## What you are asked to do
From the entries below, pick out each line that contains the word "screenshot" and copy those lines.

## Exercise data

"""

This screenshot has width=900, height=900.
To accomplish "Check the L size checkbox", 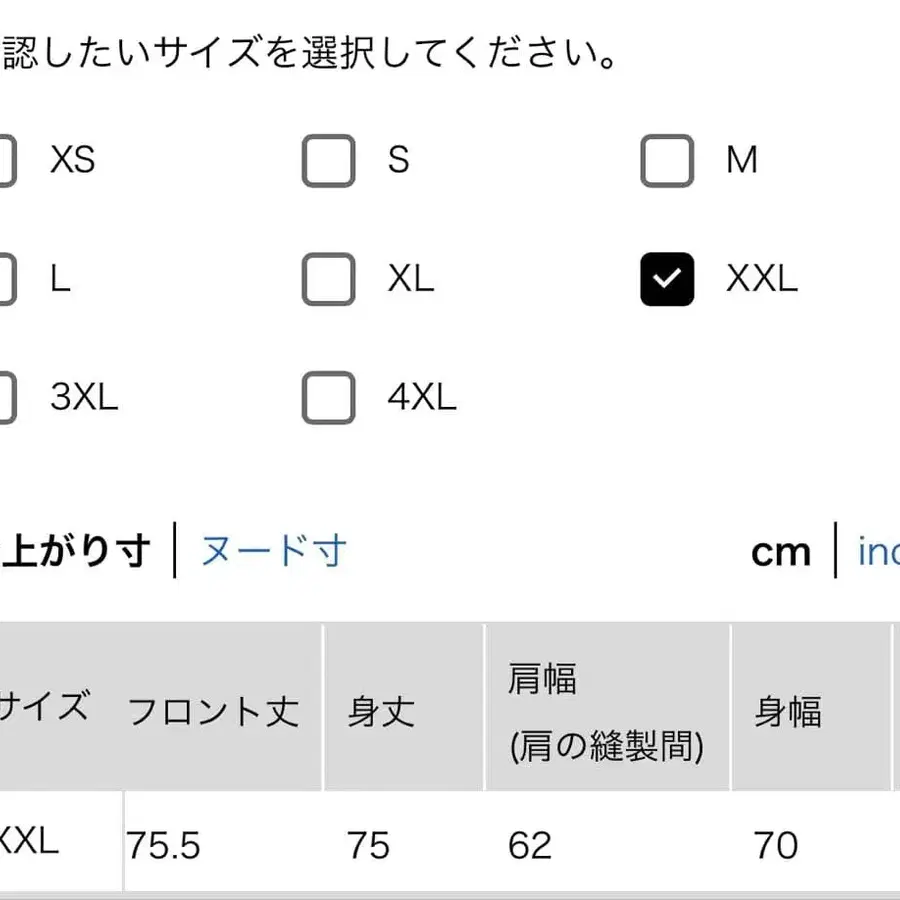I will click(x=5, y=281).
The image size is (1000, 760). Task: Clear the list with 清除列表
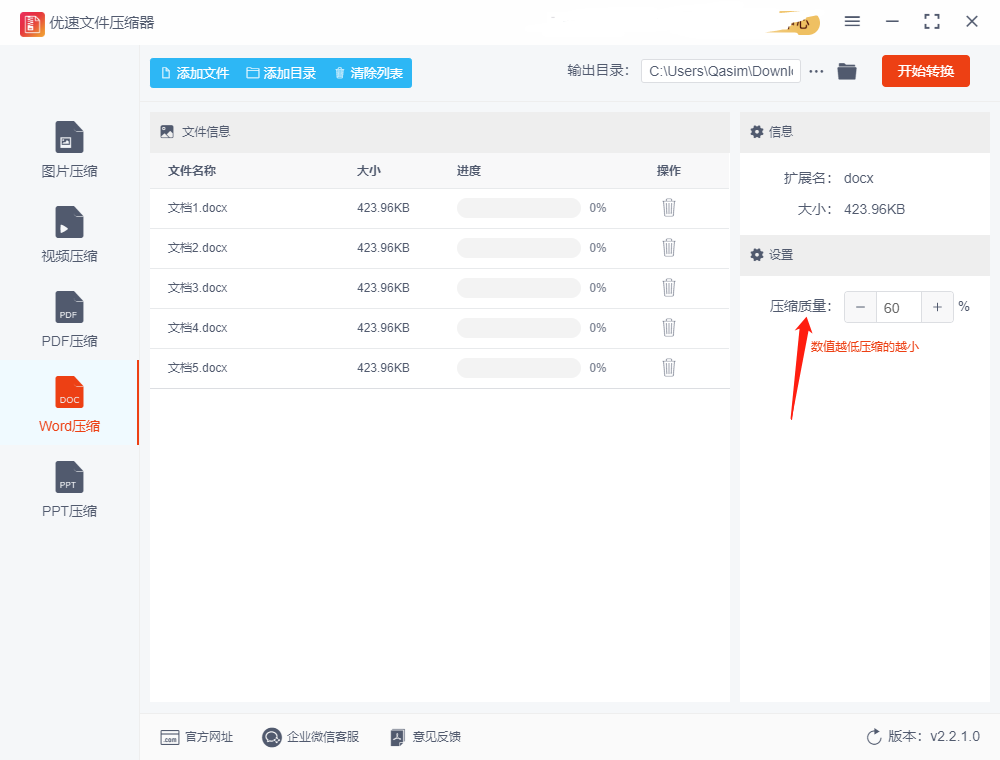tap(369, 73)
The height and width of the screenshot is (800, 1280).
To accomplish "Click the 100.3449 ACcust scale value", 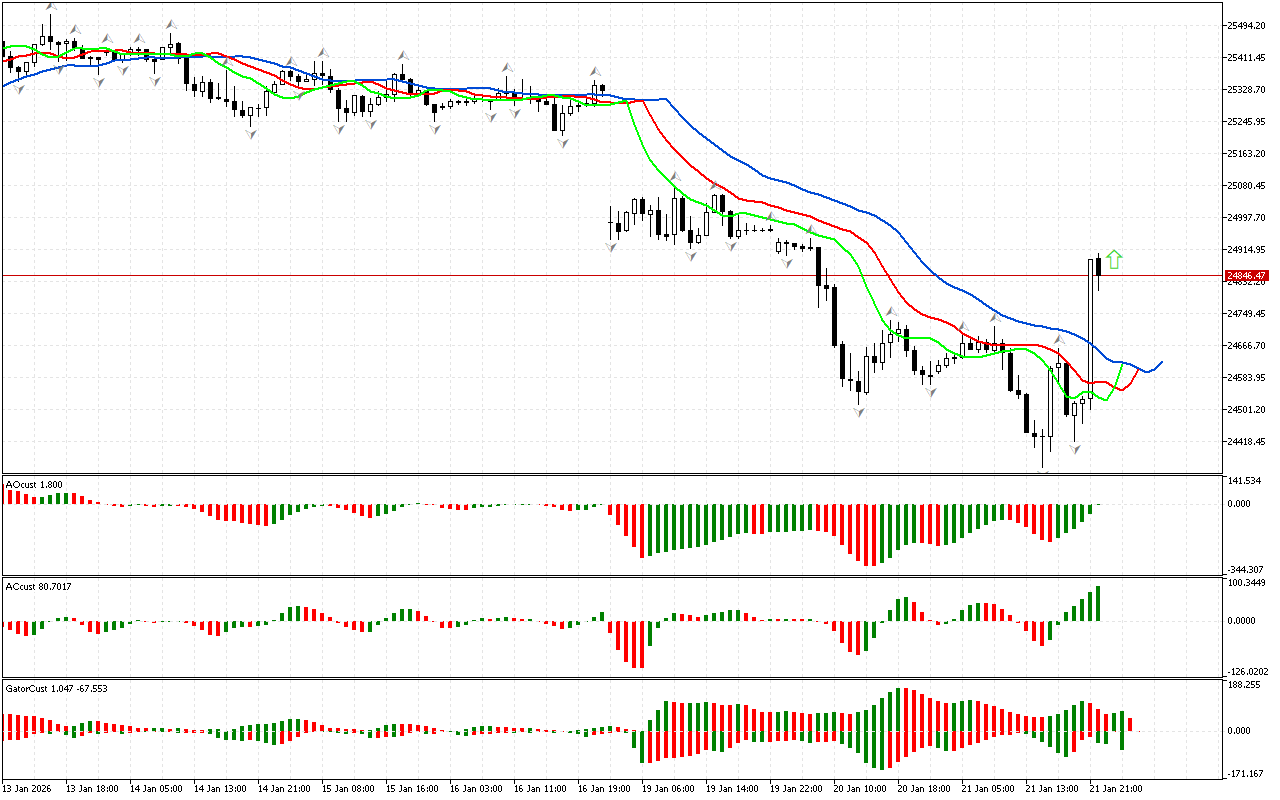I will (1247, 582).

"""
"""

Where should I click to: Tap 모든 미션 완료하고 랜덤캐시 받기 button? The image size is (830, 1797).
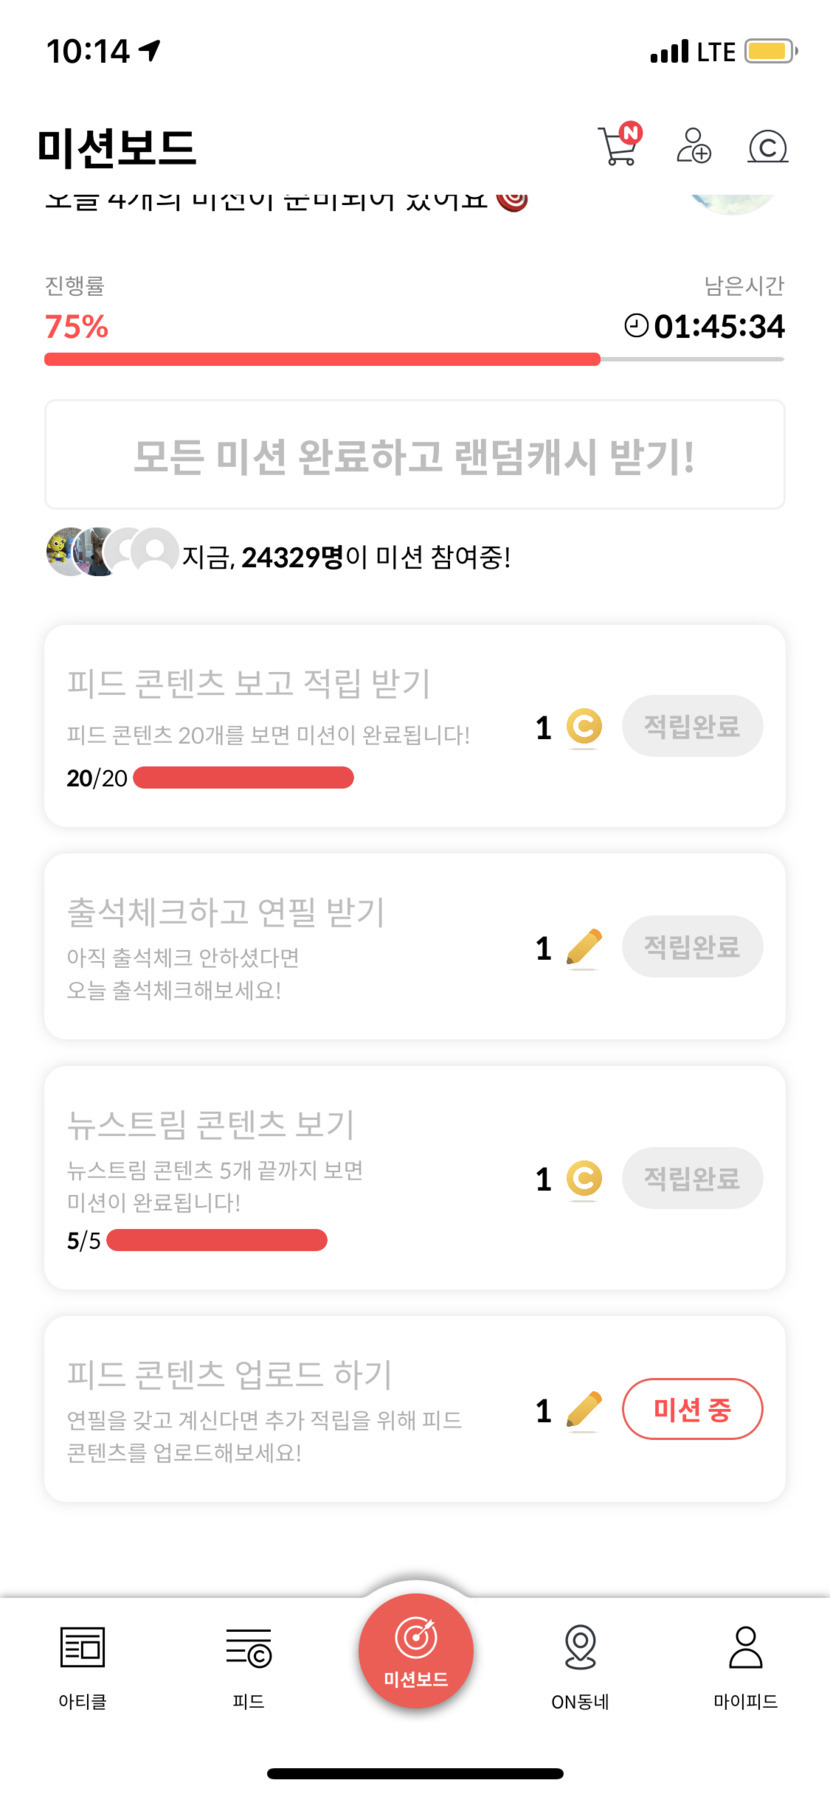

"""

## Correct response
This screenshot has width=900, height=900.
The height and width of the screenshot is (800, 1280).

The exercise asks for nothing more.